Quando jogado no modo original, The Dragon’s Trap não é nada mais do que um jogo de Master System de 1989 claramente feito por uma empresa japonesa. Este “claramente” é demarcado por como nós estamos acostumados com os estereótipos que nos foram, de certa forma, impostos. A trilha sonora, a arte, a forma que o personagem se movimenta. Voltando para o modo “remake”, você pode falar que o jogo foi feito nos últimos 10 anos que eu não duvidaria. Uma prova de que o design, mesmo com os problemas de jogabilidade, é atemporal.
E isto conclui em uma peculiar dualidade para os remakes e a forma que vemos jogos orientais de maneira geral. É a mesma linha de pensamento que nos leva a concluir que Dark Souls não é um jogo tão “japonês” quanto Dragon Quest unicamente por ter uma estética voltada ao público ocidental, mesmo que o RPG clássico da Enix tenha recebido a própria influência de RPGs para PC, como Wizardry.
Jogar The Dragon’s Trap também expõe uma nova luz sobre as tão chamadas “homenagens” que surgem de tempos em tempos. É o que diferencia Cosmic Star Heroine — RPG da Zeboyd Games, que pega emprestado algumas mecânicas de Chrono Trigger e evolui para um caminho próprio — de Shadows of Adam — um RPG da Something Classic Games que parece parar no tempo de tanto que se apropria das estéticas e mecânicas de um período específico do desenvolvimento de games. Ambos os jogos são válidos como um bom passatempo, porém somente a Zeboyd optou de adaptar as mecânicas para um público ocidental e para a sua própria visão de mundo.
Wonder Boy: The Dragon’s Trap da Lizardcube faz exatamente isso. Não duvido que há muitos que optaram por ignorá-lo, como eu fiz no passado, por ser antigo demais ou não cair exatamente sobre o estilo que eles imaginam que seja. Se você fez isso, repense não apenas as suas decisões sobre ele como a maneira de enxergar os jogos.
Independentemente de jogá-lo por diversão ou como um objeto de estudo, a LizardCube tirou leite de pedra com um material que em sua grande parte permanece atemporal. É uma nova visão sobre um clássico, e uma que aprecio muito.

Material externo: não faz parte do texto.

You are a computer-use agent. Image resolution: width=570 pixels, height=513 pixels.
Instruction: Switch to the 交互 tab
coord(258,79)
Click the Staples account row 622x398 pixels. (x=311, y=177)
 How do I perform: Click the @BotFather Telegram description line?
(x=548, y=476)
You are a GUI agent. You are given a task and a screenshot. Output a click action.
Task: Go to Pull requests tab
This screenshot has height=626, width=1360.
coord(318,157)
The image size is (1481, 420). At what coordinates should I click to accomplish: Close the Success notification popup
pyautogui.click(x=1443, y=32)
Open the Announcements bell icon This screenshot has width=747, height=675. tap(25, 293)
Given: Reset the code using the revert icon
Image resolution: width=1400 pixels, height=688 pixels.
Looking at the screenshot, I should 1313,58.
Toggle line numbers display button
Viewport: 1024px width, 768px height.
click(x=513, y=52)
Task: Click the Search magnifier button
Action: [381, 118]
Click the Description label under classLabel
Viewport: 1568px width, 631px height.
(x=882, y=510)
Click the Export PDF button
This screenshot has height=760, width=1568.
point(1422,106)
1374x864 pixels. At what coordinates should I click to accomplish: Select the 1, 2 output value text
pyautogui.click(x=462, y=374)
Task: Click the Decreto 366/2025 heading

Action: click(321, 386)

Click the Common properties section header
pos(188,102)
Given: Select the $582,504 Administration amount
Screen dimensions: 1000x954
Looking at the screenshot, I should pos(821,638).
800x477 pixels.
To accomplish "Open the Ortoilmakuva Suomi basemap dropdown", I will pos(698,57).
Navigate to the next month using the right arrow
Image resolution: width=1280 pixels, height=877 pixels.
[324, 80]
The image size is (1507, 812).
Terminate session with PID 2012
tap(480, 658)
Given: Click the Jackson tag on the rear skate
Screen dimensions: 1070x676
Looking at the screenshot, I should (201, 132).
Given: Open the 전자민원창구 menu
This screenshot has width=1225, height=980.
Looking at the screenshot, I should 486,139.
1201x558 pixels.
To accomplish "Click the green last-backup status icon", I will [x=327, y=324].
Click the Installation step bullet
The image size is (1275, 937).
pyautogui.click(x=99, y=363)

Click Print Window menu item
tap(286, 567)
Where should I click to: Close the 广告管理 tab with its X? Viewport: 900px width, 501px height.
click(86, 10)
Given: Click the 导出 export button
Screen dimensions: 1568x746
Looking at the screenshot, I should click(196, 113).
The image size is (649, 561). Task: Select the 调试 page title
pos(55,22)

Wonder Boy: The Dragon's Trap
Total - 8.5
8.5
Pequenos problemas na jogabilidade a parte, Wonder Boy: The Dragon’s Trap se revela atemporal e o remake chega para melhor representar a faceta de duas desenvolvedoras sobre o game. Um excelente exemplo de como respeitar o material original e ainda injetar uma visão diferente sob o mesmo.